As soon as a traffic light turns green, a car speeds up from rest to 50.0 mi/h with a constant acceleration of 8.10 mi/h·s. In the adjoining bike lane, a cyclist speeds up from rest to 20.0 mi/h with a constant acceleration of 13.0 mi/h·s. Each vehicle maintains a constant velocity after reaching its cruising speed.
(a) For how long is the bicycle ahead of the car?
(b) By what maximum distance does the bicycle lead the car?
Physics - drwls, Wednesday, April 14, 2010 at 5:51am
a) Write equations for distance from the light vs time for bike and car. Call them X1(t) and X2(t)
Set X1 = X2 and solve for t. These are piecewise continous functions, so you cannot solve single equations.

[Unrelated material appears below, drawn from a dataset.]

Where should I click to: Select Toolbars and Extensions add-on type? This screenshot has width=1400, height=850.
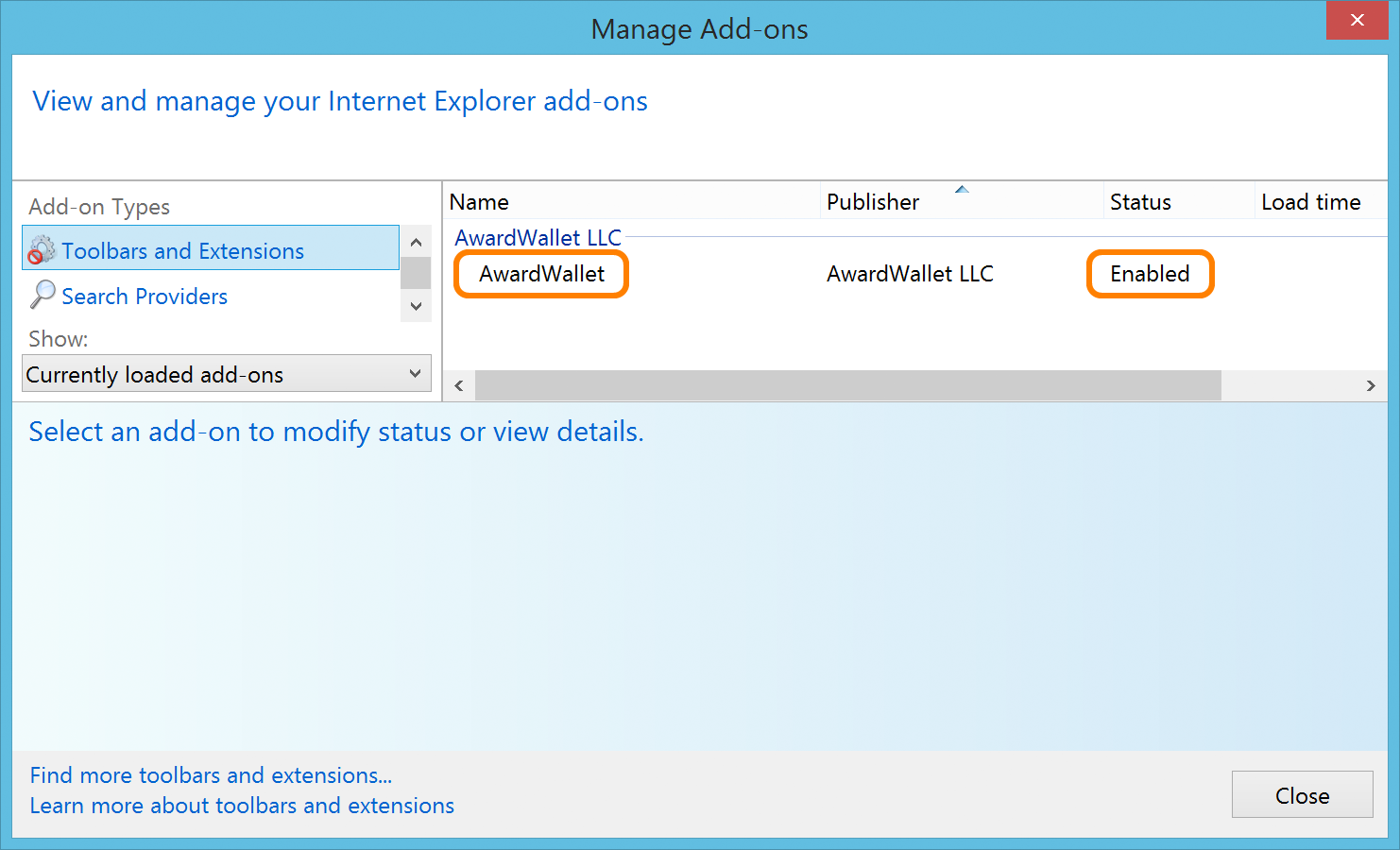coord(182,251)
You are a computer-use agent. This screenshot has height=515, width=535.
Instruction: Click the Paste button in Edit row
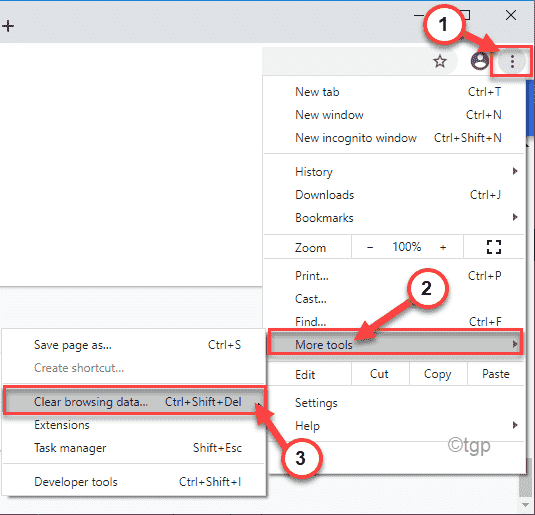[496, 374]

If t is in seconds and X in feet,
X1(car) = 5.94 t^2
Car acceleration lasts for 6.17 seconds
X2(bike) = 9.533 t^2
Bike acceleration lasts for 1.538 s.
After 1.538s, the bike is ahead by X1-X2 = 22.55 - 14.05 = 8.5 feet. The car is traveling at 18.2 ft/s, which is slower than the bike's 29.3 ft/s but the car still accelerating. Let t' be the time measured after 1.538 seconds, when the bike reaches constant velocity.
X1 = 14.05 + 18.2 t' + 5.94 t'^2
X2 = 22.55 + 29.3 t'
You can now set up a quadratic equation for when X1 = X2
You can also differentiate X2 - X1 and set the derivative equal to zero to get the maximum separation time and distance.